We are all familiar with the various government service announcements telling us to exercise more, get out of the house, start eating more fresh food and so on. What we don’t hear is how our social status, our education level, our economic situation, and our direct environment is effecting our potential to live a fully healthy life.
Professor Sir Michael Marmot argues that health inequalities do not exist in isolation of social inequalities. Policy on health therefore needs to take a more comprehensive approach in order to achieve health equity for all citizens. According to the Health Impact Assessment by the World Health Organisation (WHO), determinants of health include:
- Income and social status
- Physical environment
- Social support networks
- Health services
This can be seen within Australia. For example, the disparity between the health of Indigenous and non-Indigenous Australians is pronounced. Life expectancy for Indigenous Australians is significantly shorter than that of non-Indigenous Australian. According to the Australian Institute of Health and Welfare, as of 2011 the gap between Indigenous and non-Indigenous life expectancy was 11.5 years. Yet, it’s not just the official Department of Health and Aging that should be concerned about this.
Health inequalities should also be addressed in policy by other government departments. Health equity can be reached in a number of ways by other government departments either directly or indirectly aiming for health objectives. For example, improvements in housing such as properly insulated homes and proper housing design are shown to have positive effects on mental and general health.

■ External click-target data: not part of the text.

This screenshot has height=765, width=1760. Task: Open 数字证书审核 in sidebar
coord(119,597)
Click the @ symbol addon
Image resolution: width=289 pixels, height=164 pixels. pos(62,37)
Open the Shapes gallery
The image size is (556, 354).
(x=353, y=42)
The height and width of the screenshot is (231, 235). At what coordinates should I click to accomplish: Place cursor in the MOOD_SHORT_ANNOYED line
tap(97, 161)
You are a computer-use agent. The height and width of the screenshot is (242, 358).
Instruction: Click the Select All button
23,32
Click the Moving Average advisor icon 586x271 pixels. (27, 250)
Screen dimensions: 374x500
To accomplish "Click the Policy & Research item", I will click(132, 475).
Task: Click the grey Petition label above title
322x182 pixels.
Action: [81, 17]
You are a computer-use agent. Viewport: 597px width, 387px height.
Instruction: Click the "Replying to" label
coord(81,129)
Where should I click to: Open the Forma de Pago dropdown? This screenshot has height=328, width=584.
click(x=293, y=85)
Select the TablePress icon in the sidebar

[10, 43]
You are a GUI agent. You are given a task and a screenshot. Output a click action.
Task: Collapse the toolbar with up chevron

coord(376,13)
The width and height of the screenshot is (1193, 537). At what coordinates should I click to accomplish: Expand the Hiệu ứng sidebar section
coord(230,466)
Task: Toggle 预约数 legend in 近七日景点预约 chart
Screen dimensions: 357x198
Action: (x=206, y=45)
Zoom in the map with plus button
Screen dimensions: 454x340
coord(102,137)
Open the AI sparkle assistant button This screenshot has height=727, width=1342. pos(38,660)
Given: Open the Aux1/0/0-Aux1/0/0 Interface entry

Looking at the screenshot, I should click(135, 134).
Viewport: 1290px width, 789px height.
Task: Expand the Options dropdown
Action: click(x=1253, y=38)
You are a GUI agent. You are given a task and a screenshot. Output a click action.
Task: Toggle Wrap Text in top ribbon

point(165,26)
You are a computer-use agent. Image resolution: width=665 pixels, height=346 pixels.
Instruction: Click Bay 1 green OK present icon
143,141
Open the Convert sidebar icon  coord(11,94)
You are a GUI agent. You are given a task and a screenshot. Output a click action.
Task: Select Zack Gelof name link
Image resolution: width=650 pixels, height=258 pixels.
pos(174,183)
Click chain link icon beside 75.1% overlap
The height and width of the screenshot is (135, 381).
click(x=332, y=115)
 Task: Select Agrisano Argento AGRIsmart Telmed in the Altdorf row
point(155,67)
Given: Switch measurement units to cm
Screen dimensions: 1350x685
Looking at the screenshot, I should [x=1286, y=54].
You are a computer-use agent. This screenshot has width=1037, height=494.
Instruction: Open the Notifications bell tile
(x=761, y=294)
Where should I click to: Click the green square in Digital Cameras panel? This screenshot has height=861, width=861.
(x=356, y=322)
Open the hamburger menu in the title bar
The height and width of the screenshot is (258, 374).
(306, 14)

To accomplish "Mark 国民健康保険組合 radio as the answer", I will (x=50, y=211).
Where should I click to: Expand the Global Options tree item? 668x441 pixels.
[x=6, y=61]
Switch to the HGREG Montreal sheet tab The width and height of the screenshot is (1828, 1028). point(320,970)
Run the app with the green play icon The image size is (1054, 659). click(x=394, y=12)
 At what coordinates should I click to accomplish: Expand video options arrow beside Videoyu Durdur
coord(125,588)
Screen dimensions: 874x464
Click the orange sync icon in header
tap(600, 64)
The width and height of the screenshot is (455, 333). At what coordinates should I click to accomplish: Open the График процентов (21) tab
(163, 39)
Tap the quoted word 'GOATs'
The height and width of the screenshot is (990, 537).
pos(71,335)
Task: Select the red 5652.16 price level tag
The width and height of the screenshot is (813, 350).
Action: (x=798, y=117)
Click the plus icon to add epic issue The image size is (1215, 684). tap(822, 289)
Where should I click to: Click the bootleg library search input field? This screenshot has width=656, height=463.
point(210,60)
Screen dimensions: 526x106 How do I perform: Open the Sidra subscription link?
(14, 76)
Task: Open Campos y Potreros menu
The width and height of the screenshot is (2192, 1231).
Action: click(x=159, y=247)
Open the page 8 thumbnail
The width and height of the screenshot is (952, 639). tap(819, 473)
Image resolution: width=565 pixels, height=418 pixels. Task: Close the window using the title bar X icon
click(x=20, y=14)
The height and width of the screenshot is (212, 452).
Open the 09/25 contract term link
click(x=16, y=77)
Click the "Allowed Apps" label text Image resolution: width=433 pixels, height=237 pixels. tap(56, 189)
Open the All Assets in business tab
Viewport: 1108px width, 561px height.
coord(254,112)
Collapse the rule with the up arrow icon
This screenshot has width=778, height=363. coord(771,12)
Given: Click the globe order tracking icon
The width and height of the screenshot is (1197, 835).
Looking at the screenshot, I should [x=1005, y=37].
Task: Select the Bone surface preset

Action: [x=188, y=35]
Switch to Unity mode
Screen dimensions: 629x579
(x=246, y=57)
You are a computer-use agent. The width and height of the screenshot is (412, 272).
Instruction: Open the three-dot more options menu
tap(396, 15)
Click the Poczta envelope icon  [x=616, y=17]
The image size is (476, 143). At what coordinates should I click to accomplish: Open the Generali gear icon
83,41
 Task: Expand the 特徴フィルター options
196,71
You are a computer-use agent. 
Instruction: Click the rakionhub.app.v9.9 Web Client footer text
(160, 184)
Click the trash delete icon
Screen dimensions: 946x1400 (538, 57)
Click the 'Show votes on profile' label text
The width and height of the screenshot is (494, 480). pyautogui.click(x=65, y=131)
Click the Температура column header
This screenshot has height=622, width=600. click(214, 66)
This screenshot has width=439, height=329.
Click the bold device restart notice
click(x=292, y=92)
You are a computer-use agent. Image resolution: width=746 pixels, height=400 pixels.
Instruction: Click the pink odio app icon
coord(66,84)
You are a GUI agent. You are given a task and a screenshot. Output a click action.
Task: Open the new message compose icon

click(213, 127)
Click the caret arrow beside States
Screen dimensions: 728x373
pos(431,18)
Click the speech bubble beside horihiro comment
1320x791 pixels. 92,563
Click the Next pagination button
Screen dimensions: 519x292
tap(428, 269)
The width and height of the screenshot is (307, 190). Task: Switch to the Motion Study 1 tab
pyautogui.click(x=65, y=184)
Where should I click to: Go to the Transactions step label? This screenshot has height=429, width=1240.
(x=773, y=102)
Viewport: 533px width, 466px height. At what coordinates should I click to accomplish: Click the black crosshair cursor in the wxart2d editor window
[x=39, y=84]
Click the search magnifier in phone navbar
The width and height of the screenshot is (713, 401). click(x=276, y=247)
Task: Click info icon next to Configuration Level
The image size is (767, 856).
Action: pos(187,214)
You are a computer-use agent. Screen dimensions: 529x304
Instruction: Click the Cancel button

The Australian Bureau of Statistics has linked housing conditions with disparities in Indigenous health within Australia. While the Department of Family and Community Services who are responsible for overseeing housing are not directly related to health, it seems that the actions taken by the department still have subsequent effects on the health of individuals, especially those who rely on their services.
These findings can also be applied internationally in foreign aid health programmes. At the moment, various non-government organisations as well as multilateral and bilateral initiatives exist to address health problems in developing nations. These organisations and initiatives distribute resources for the provision of health services to citizens in developing nations. Overall it can be said that aid has helped improve health in developing nations in that there is a noticeable increase in life expectancy in developing nations relative to the aid given to those nations. People in Sub-Saharan Africa now live 20 per cent longer than in 1960, with life expectancy increasing from 40.6 years to 50 years, despite the HIV/AID epidemic and other issues such as famine and political instability.
However, current aid initiatives have been considered to be unsustainable as they do not address the causes of health inequality and thus fails to prevent health issues from occurring again. This does not mean simply spending more on aid but rather attempting to find a more effective approach to distributing aid resources.
Whether health equity is being addressed at the international or domestic level it is fair to say that health issues should be approached in a co-operative manner, need not be expensive for society, and should have an impact early on in an individual’s life. For example, 44% of children in England were not considered to have reached appropriate development levels by the time they are 5. The Marmot Review of health inequalities in England found that reading to children every day, regular bedtimes, and cuddling children, had a positive impact on their health and mental development and that there is a link between socioeconomic status and the likelihood of parents to partake in such activities with their children.
A similar pattern was also evident between socioeconomic status and child school readiness. As such it is apparent that all these factors were interrelated and a comprehensive approach needed to be taken in order to address these issues.
The Marmot Review recommended that public health officials needed to work along with local authorities and community groups in order to achieve health equity. It was not simply a matter of telling parents to read more to their children as there are clearly issues regarding socioeconomic status which were impacting on a parent’s ability or likelihood to do such things. Therefore the government needed to acknowledge that investments needed to be made to address the socioeconomic inequalities as well.
Links between social inequality and other health issues are also evident in society including obesity and rates of smoking and drinking. The Marmot Review recommendations are being implemented throughout the U.K. and there has been a move in the U.K. toward local bodies being responsible for community-based initiatives which help address the social factors that impact on health rather than simply relying on national government authorities alone.
So should there be a Marmot Review equivalent in Australia? Director of the Southgate Institute of Health, Society and Equity at Flinders University, Fran Braum thinks so, do you agree?